_Task_:
Copy the text of each of the following entries word for word, leaving out the pictures.

_Records for this task_:
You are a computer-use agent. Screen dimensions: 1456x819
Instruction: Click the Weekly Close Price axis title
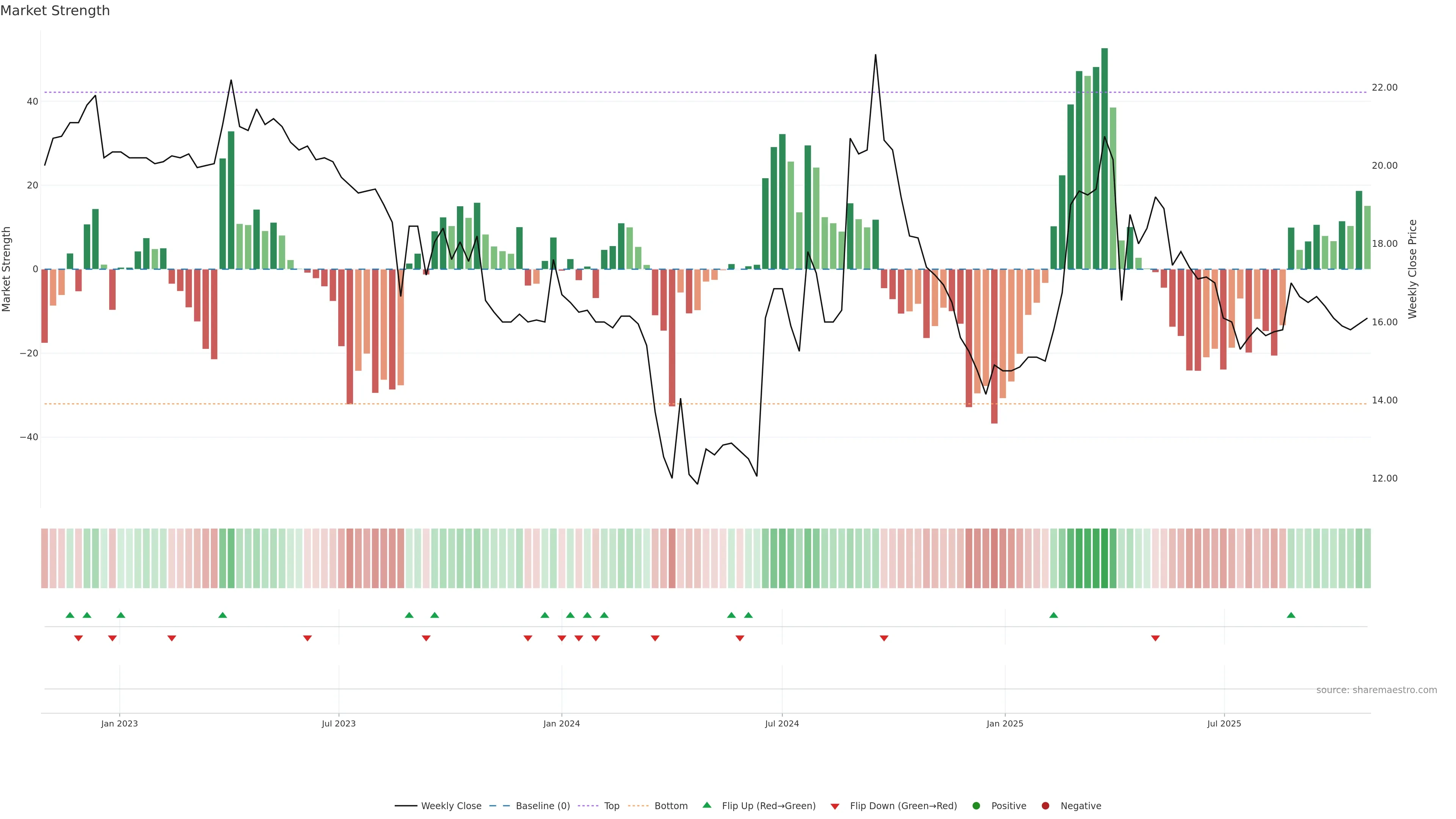coord(1412,269)
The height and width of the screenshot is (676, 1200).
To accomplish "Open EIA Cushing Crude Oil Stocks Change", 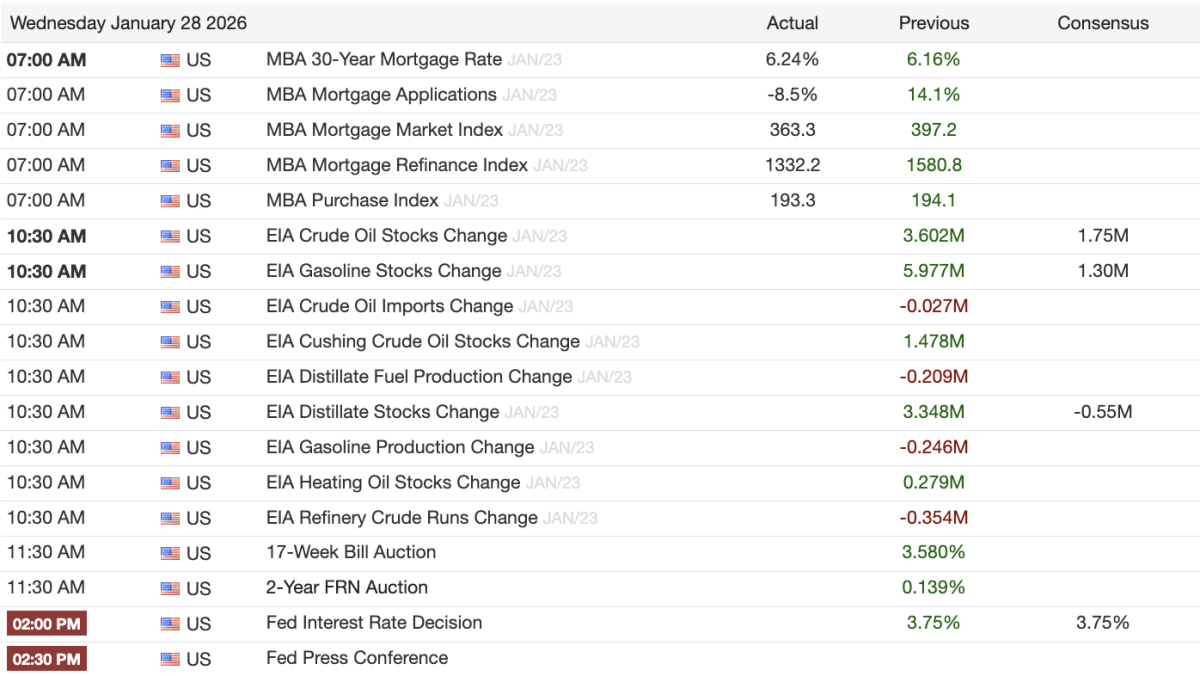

_Complete output_:
You are a computer-use agent. Screen dimensions: 1456x819
Instruction: Click the Weekly Close Price axis title
coord(1412,269)
The height and width of the screenshot is (676, 1200).
To accomplish "Open EIA Cushing Crude Oil Stocks Change", 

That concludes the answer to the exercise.